Nejd adalah suatu daerah yang sangat terpencil di pedalaman Arab Saudi, daerah yang tandus dan tidak banyak diperhatikan orang sebelum timbulnya gerakan pembaharuan yang dilancarkan oleh Muhammad bin Abdul Wahab. Walaupun daerah ini secara resmi merupakan wilayah kekuasaan Turki pada saat itu, namun pemerintah Turki kurang memperhatikan daerah itu dan tidak mempunyai wakil pemerintahan yang efektif di daerah yang dianggap tidak penting ini. Sehingga kabilah-kabilah Arab yang mendiami daerah ini tetap sebagai kelompok-kelompok yang bebas di bawah bimbingan kepala-kepala suku ‘amir-‘amir. Beberapa sejarawan seperti Ibnu Ghudamah, Ibnu Basyar dan lainnya menggambarkan keadaan penduduk negeri Nejd ketika itu banyak dikuasai oleh praktik-praktik bidah, khurâfat, kesyirikan dan keterbelakangan dalam memahami agama-agama yang benar. Pandangan masyarakat Nejd terhadap seseorang bergantung pada nasab yang ia miliki. Pada masa itu masyarakat Nejd terbagi menjadi dua kelompok atau dua golongan, Hadhari dan Badawi Badui. Orang Badui konsisten dengan kehidupan padang pasirnya. Mereka merasa bahwa orang-orang Hadhari lebih rendah di hadapan mereka. Di awal abad ke-12 H, kawasan Nejd dikuasai oleh kabilah-kabilah. Setiap daerah memiliki ‘amir. Masing-masing daerahkabilah memiliki kemerdekaan penuh mengatur rumah tangganya sendiri sehingga lebih menyerupai kerajaan-kerajaan kecil. Daerah Uyainah dipimpin oleh Alu Mamar, Riyayyah dipimpin oleh Alu Saud, Riyadh oleh Alu Duwas, Hail oleh Alu Ali, Qushaim oleh Alu Hujailan, dan bagian utara Nejd oleh Alu Syubaib.

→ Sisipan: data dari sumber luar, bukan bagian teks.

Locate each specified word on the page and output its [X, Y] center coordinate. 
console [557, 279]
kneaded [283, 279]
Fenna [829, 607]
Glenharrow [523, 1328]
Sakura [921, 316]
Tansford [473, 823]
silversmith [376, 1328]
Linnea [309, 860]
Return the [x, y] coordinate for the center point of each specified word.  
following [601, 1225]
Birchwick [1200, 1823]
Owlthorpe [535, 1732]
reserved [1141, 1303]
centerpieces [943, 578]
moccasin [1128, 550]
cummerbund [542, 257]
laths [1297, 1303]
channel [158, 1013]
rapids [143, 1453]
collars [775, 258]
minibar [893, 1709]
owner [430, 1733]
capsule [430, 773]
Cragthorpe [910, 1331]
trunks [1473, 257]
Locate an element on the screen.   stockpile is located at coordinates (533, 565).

c. Lahirnya Da’wah Muhammad bin Abdul Wahab

Dalam kondisi yang sangat sulit, situasi yang buruk, serta keadaan yang gelap gulita, terbitlah cahaya kebenaran yang menyinari segenap ufuk cakrawala yaitu ketika Muhammad bin Abdul Wahab berusaha bangkit dengan membawa dawah tauhid dan sunnah Nabi. Peristiwa monumental tersebut terjadi pada pertengahan abad ke-20 Hijriyah, ketika ayah beliau masih hidup. Demi memikirkan masa depan agama dan umat, sang ayah ikut merasa prihatin. Namun, beliau menyuruh putranya agar tetap tegar. Ketika sang ayah meninggal dunia pada tahun 1153 H, Muhammad Bin Abdul Wahab mulai berani terang-terangan menyingkap kebenaran, memantapkan tauhid, mengibarkan sunnah Nabi saw, menyuruh kepada yang maruf, dan mencegah dari yang mungkar. Beliau mengingkari berbagai macam bidah atau sesuatu yang diada-adakan dalam urusan akidah, ibadah dan istiadat. Beliau juga menyebarluaskan ilmu, menegakkan hukum, menyingkap kejelekan keadaan orang- orang yang jahil, serta menentang orang-orang yang suka berbuat bidah dan menuruti keinginan-keinginan hawa nafsu. Pada waktu itulah beliau menjadi terkenal dan ikut bergabung bersamanya orang-orang yang ikhlas, shalih, dan bersemangat dalam memperbaiki agama ini. Ada beberapa orang yang kemudian ikut bergabung bersamanya, terlebih ketika beliau melakukan penebangan terhadap pohon-pohon yang dikeramatkan oleh banyak orang Uyainah. Selanjutnya, beliau merobohkan bangunan-bangunan yang berdiri di atas kuburan dan menghukum rajam terhadap wanita yang mengaku kepadanya telah berzina setelah syarat-syaratnya terpenuhi. Keberanian itu membuatnya semakin terkenal sehingga membuat banyak orang yang kemudian bergabung membelanya secara terang-terangan. Sedangkan, orang-orang yang ragu menjadi takut dan juga segan kepadanya.